In the town, the population was spread out, with 22.4% under the age of 20, 5.4% from 20 to 24, 19.8% from 25 to 44, 33.7% from 45 to 64, and 18.6% who were 65 years of age or older. The median age was 46.4 years. For every 100 females, there were 107.6 males. For every 100 females age 18 and over, there were 107.9 males.

The median income for a household in the town was $67,765, and the median income for a family was $71,944. Males had a median income of $42,969 versus $36,193 for females. The per capita income for the town was $27,861. About 6.6% of families and 11.6% of the population were below the poverty line, including 13.6% of those under age 18 and 3.6% of those age 65 or over.

Historical population
| Census | Pop. | Note | %± |
| 1830 | 1,082 |  | — |
| 1840 | 1,943 |  | 79.6% |
| 1850 | 1,966 |  | 1.2% |
| 1860 | 1,966 |  | 0.0% |
| 1870 | 2,060 |  | 4.8% |
| 1880 | 2,036 |  | −1.2% |
| 1890 | 1,793 |  | −11.9% |
| 1900 | 1,667 |  | −7.0% |
| 1910 | 1,531 |  | −8.2% |
| 1920 | 1,416 |  | −7.5% |
| 1930 | 1,313 |  | −7.3% |
| 1940 | 1,412 |  | 7.5% |
| 1950 | 1,409 |  | −0.2% |
| 1960 | 1,356 |  | −3.8% |
| 1970 | 1,739 |  | 28.2% |
| 1980 | 1,820 |  | 4.7% |
| 1990 | 2,025 |  | 11.3% |
| 2000 | 2,117 |  | 4.5% |
| 2010 | 2,118 |  | 0.0% |
| 2016 (est.) | 2,036 |  | −3.9% |
U.S. Decennial Census

===Housing===
There were 1,617 housing units at an average density of 37.4 /sqmi; a total of 47.1% of housing units were vacant.

There were 855 occupied housing units in the town, of which 702 were owner-occupied units (82.1%), while 153 were renter-occupied (17.9%). The homeowner vacancy rate was 2.5% of total units. The rental unit vacancy rate was 8.4%.

NOTE: It is common for resort communities to have higher than normal vacant house counts. Many are vacation homes which are seasonal and not regularly occupied.
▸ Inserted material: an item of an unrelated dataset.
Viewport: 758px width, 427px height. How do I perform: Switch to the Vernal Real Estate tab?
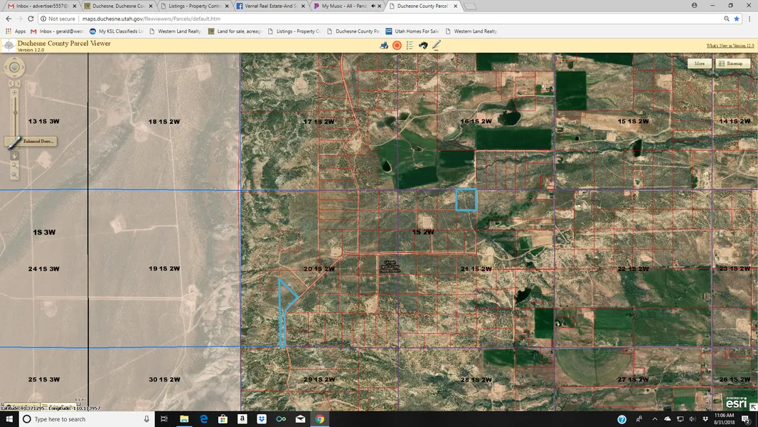(269, 6)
== Communities and locations in the Town of Huron ==
- Bonnie Castle — A hamlet on east shore of Sodus Bay.
- Charles Point — A series of bars and islands extending from the mainland along Sodus Bay and Lake Ontario towards Sodus Point.
- Chimney Bluffs State Park — A state park bordering northeast Sodus Bay. It contains the highest point in Huron: Chimney Bluff, 175 feet above Lake Ontario.
- Eagle Island (also called "Big Island") — An island in Sodus Bay southwest of LeRoy Island.
- East Bay — A small bay of Lake Ontario east of Sodus Bay.
- East Bay Park — A hamlet near the shore of Lake Ontario on the western shore of East Bay.
- Furnace Village — A hamlet at the east town line.
- Huron — The hamlet of Huron, once called "South Huron," at County Roads 155 and 156.
- Lake Bluff — A hamlet by the northeast part of Sodus Bay on County Road 154.
- LeRoy Island (also called "Long Island") — An island in eastern part of Sodus Bay near the mainland.
- Lummisville — A hamlet northwest of Huron village on County Road 155.
- Mudge Creek — An important stream flowing northward to Lake Ontario, ending in East Bay.
- Newark Island (also called "Little Island") — An island in Sodus Bay by the west town line.
- North Huron — A hamlet north of Huron village at County Road 156, adjacent to a wide part of Mudge Creek.
- Port Bay — A small bay partly in the northeast corner of the town.
- Resort — A hamlet on Sodus Bay and County Road 143, formerly called "Port Glasgow."
- Rice Mill (formerly "Rices Settlement") — A hamlet southeast of Huron village on County Road 155 by Mudge Creek.
- Shaker Heights — A community on the southwest shore of Sodus Bay.
- Sunset View — A hamlet on the east shore of Sodus Bay.
- York — A hamlet in the southwest corner of the town.
- York Settlement — A location by the south town line, east of York.